Shares in U.K. homebuilders dropped after the government urged home buyers to consider suspending transactions while the country remains in lockdown. The pandemic is hurting large sectors of the U.K. economy, with the property market suffering a dramatic slowdown. Real estate portal Zoopla said Thursday that house sales are set to plunge 60% in the next three months.

Billionaire Ashley Apologizes After Questioning Shutdown Order (4:16 p.m. HK)

Billionaire Mike Ashley apologized in an open letter for questioning a government-mandated lock-down and attempting to keep his retail stores open. Ashley, the founder of the Sports Direct brand, sought to keep his stores open in defiance of government guidance, provoking criticism from politicians and the public. The U.K. government had ordered non-essential services to close down to tackle the spread of the coronavirus.

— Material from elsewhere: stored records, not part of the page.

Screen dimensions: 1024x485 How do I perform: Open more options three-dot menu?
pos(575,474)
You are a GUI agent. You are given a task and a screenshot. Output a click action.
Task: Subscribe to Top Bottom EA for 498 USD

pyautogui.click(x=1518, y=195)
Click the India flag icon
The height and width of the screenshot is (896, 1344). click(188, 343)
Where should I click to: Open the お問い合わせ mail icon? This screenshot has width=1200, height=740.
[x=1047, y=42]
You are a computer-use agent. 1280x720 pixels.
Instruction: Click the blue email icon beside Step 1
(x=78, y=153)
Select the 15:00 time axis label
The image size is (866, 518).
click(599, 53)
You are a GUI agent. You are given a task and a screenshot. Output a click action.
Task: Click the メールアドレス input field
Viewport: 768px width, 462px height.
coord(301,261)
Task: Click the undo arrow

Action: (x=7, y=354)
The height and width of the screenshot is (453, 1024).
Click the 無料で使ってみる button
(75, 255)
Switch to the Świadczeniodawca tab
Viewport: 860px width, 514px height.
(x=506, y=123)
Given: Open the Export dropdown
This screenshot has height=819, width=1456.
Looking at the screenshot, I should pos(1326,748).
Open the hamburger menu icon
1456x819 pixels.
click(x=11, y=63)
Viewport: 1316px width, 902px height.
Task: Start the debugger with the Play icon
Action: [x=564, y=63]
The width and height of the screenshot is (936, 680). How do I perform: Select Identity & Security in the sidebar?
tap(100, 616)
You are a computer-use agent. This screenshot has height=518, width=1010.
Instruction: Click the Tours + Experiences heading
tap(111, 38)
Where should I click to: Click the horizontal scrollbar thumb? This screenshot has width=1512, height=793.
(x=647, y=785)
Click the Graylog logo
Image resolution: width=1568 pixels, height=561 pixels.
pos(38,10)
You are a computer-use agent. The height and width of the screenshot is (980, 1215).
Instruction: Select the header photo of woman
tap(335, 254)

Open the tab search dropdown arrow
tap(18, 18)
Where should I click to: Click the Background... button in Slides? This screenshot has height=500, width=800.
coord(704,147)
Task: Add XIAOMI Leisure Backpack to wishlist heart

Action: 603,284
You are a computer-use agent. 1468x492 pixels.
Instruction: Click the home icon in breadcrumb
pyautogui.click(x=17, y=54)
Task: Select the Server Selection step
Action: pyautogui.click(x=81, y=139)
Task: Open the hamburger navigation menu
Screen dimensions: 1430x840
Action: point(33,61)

German Cases Soar Past 43,000 (3:40 p.m. HK)

Cases in Germany rose to 43,039 on Friday from 37,179, while the death toll jumped to 262 deaths from 203, based on Bloomberg-compiled data. In a worst-case scenario based on limited government action, 70% of the German population would swiftly be infected and the death toll would exceed 1 million, Der Spiegel magazine reported, citing an internal interior ministry study.

Chancellor Angela Merkel said it’s premature to consider easing Germany’s lockdown measures. “We’re not even close to where we can see if the measures are working,” Merkel said via audio conference from Berlin in her first public comments since entering precautionary quarantine on Sunday.

Ferrari to Resume Some Production (3:30 p.m. HK)

Ferrari says that subject to supply chain continuity it now plans to resume production in Maranello and Modena on April 14.

Hungary Declares Limited Nationwide Lockdown (2:35 p.m. HK)

Hungary’s government will partially restrict movement for a two-week period ending April 11 to slow the spread of the coronavirus pandemic, Prime Minister Viktor Orban said. People can still leave their homes for work and for essential needs such grocery shopping and to get fresh air, but only when respecting social distancing recommendations.

WHO to World Leaders: “Fight Like Hell” (2:10 p.m. HK)

World Health Organization chief Tedros Adhanom Ghebreyesus told G-20 leaders to “fight like hell,” and said shutdowns are necessary to slow down the pandemic, but they won’t extinguish it, so countries need to test more and trace every contact. The WHO chief himself didn’t call the coronavirus a pandemic until mid-March.

“The price we end up paying depends on the choices we make now,” Tedros said in a speech to the world’s top politicians. “The actions we take now will have consequences for decades to come.”

“Fight like your lives depend on it,” he said. “Because they do.”